### Set exercise
Reproduce every one of the lines below word for word, keeping their order.

### Source records
■ ■ ■ ■ ■ ■ ■
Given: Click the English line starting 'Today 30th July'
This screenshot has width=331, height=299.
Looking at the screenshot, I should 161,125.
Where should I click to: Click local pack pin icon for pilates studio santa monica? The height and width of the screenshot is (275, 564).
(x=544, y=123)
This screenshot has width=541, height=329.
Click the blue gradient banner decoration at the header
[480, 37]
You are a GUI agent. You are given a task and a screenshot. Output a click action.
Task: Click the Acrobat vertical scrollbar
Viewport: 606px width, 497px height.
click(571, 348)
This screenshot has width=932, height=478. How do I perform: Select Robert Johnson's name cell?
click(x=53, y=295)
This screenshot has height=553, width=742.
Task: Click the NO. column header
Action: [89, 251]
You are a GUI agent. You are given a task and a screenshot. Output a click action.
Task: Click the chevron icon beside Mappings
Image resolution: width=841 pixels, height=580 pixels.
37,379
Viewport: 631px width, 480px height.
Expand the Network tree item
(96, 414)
■ ■ ■ ■ ■ ■ ■
### Answer for the task
Given: Click the English line starting 'Today 30th July'
This screenshot has width=331, height=299.
Looking at the screenshot, I should 161,125.
Where should I click to: Click local pack pin icon for pilates studio santa monica? The height and width of the screenshot is (275, 564).
(x=544, y=123)
This screenshot has width=541, height=329.
Click the blue gradient banner decoration at the header
[480, 37]
You are a GUI agent. You are given a task and a screenshot. Output a click action.
Task: Click the Acrobat vertical scrollbar
Viewport: 606px width, 497px height.
click(571, 348)
This screenshot has width=932, height=478. How do I perform: Select Robert Johnson's name cell?
click(x=53, y=295)
This screenshot has height=553, width=742.
Task: Click the NO. column header
Action: [89, 251]
You are a GUI agent. You are given a task and a screenshot. Output a click action.
Task: Click the chevron icon beside Mappings
Image resolution: width=841 pixels, height=580 pixels.
37,379
Viewport: 631px width, 480px height.
Expand the Network tree item
(96, 414)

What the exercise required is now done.